For anyone, like myself, who is still breathless on exertion more than one year after your acute Covid-19 infection - please at some point read this press release from the European Society of Cardiology "Breathlessness in patients with long COVID may signal heart problems" 9 Dec 2021.
I am still breathless on exertion - lifting a box, carrying shopping, walking, when trying to have a conversation. I have had numerous ECG's and ECHO's of my heart and so far my only diagnosis is dysfunctional breathing. I have had several sessions of private physiotherapy for this and at rest by breathing is correct - abdominal, through the nose, quiet and slow. The minute I try any to do any type of exertion I feel like someone who has smoked 20 a day. BUT my lungs feel healthy???
Personally I have felt for a very long time that "something else is going on". Postural Orthostatic Tachycardia Syndrome has frequently been described as a disability akin to Chronic Obstructive Pulmonary Disease or Heart Failure and I am now beginning to wonder if the latter is actually true?
A small study has suggested that COVID-19 patients who continue to be short of breath during physical activity one year after recovering from the infection may have suffered heart damage.
The research is presented today at EuroEcho 2021, a scientific congress of the European Society of Cardiology (ESC).
“The findings could help to explain why some patients with long COVID still experience breathlessness one year later and indicate that it might be linked to a decrease in heart performance,” said study author Dr. Maria-Luiza Luchian of University Hospital Brussels, Belgium.
There is increasing evidence of cardiovascular complications due to COVID-19 and of long-lasting symptoms such as dyspnoea (shortness of breath), known as long COVID. This study investigated whether subclinical heart abnormalities were more common in long COVID patients with dyspnoea – thereby potentially explaining the reason for their symptoms.
The study included 66 patients without previous heart or lung disease who were hospitalised with COVID-19 between March and April 2020 at University Hospital Brussels. At one-year after hospital discharge, spirometry (lung function tests) together with chest computed tomography (CT scan) were used to assess lung function and possible sequela of COVID-19.
Cardiac ultrasound was performed to examine heart function and included a new imaging technique called myocardial work which provides more precise information on heart function than previous methods.
The average age of participants was 50 years and 67% were men.
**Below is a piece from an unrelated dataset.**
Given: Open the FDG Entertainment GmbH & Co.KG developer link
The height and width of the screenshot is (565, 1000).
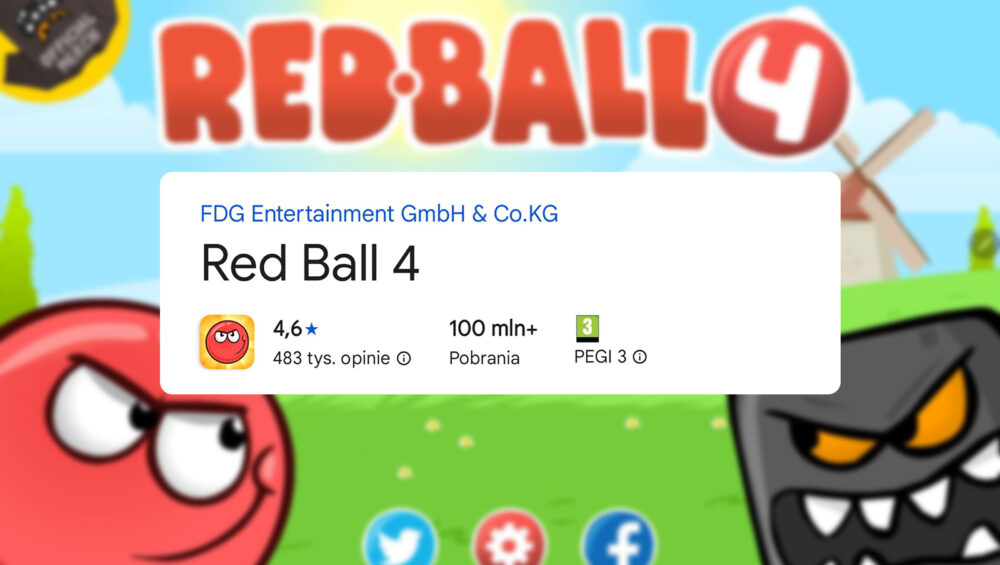Looking at the screenshot, I should pos(379,214).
At one year, 23 patients (35%) had shortness of breath during effort.
The researchers examined the association between imaging measures of heart function and shortness of breath at one year after adjusting for age and gender.
The analysis showed that abnormal heart function was independently and significantly associated with persistent dyspnoea. Cardiac imaging revealed poorer heart performance in patients with versus without dyspnoea at one year after hospitalisation due to COVID-19.
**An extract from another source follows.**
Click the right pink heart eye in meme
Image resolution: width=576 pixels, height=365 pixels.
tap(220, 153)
Dr. Luchian said: “Our study shows that more than a third of COVID-19 patients with no history of heart or lung disease had persistent dyspnoea on effort a year after discharge from hospital. When looking in detail at heart function by cardiac ultrasound, we observed subtle abnormalities that might explain the continued breathlessness.”
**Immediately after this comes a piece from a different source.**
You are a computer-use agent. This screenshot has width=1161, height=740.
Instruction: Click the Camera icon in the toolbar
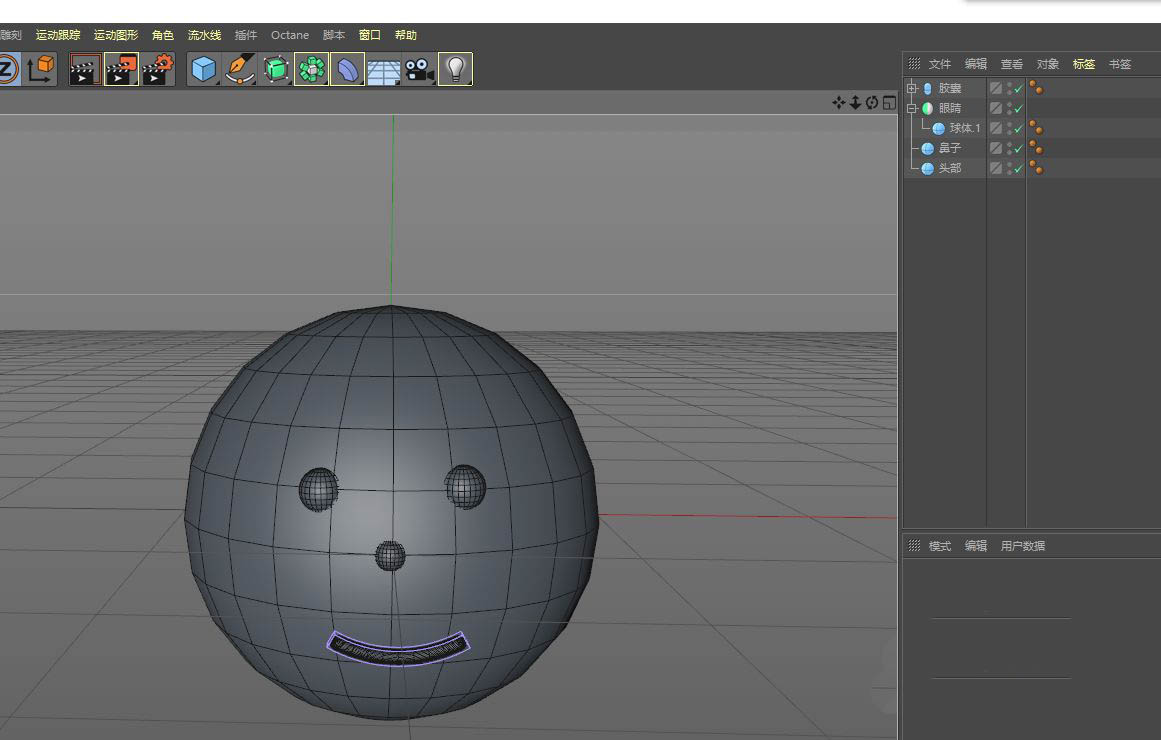(x=419, y=69)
Myocardial work could be a new echocardiographic tool for early identification of heart function abnormalities in patients with long COVID-19, who might need more frequent and long-term cardiac surveillance.
This is a small study so larger studies will be needed including different COVID-19 variants and the impact of vaccination. These are needed to confirm our results on the long-term evolution and possible cardiac consequences of this disease.
I wanted to find out what this "myocardial work" on an ECHO was. Unfortunately Dr Luchian has not published her paper yet she has only presented it at the EuroEcho conference titled:
Persistent dyspnea 1 year after COVID - 19 infection in apparently healthy subjects: a potential indicator of subclinical cardiac dysfunction
I have however found out a little:
Myocardial work (MW) is a novel technique used in the advanced assessment of left ventricular function. In the past few years, this invasive measure has evolved to become a more attainable noninvasive technique. MW has benefits over left ventricular ejection fraction (LVEF) and global longitudinal strain by speckle-tracking echocardiography (GLS) as it includes the afterload-dependent limitation and dynamic myocardial contraction in relationship to various loading conditions.
Roughly translated MW is superior to traditional ways of assessing how hard the left ventricle of the heart is working and is able to pick up heart problems before they become more apparent.
Left-sided heart failure symptoms include:
Awakening at night with shortness of breath - for the first 12 months
Shortness of breath during exercise or when lying flat - double yes
Chronic coughing or wheezing - yes
Difficulty concentrating - triple yes
Fatigue - triple yes
Fluid retention causing swelling, or edema, in the ankles, legs and/or feet - yes
Lack of appetite and nausea - occasionally yes
Hmmm - I have several of the above already. Again it just goes to show that the severity of Long COVID is being missed because THE BEST INVESTIGATIONS FOR IT ARE NOT BEING DONE. It is institutional gaslighting.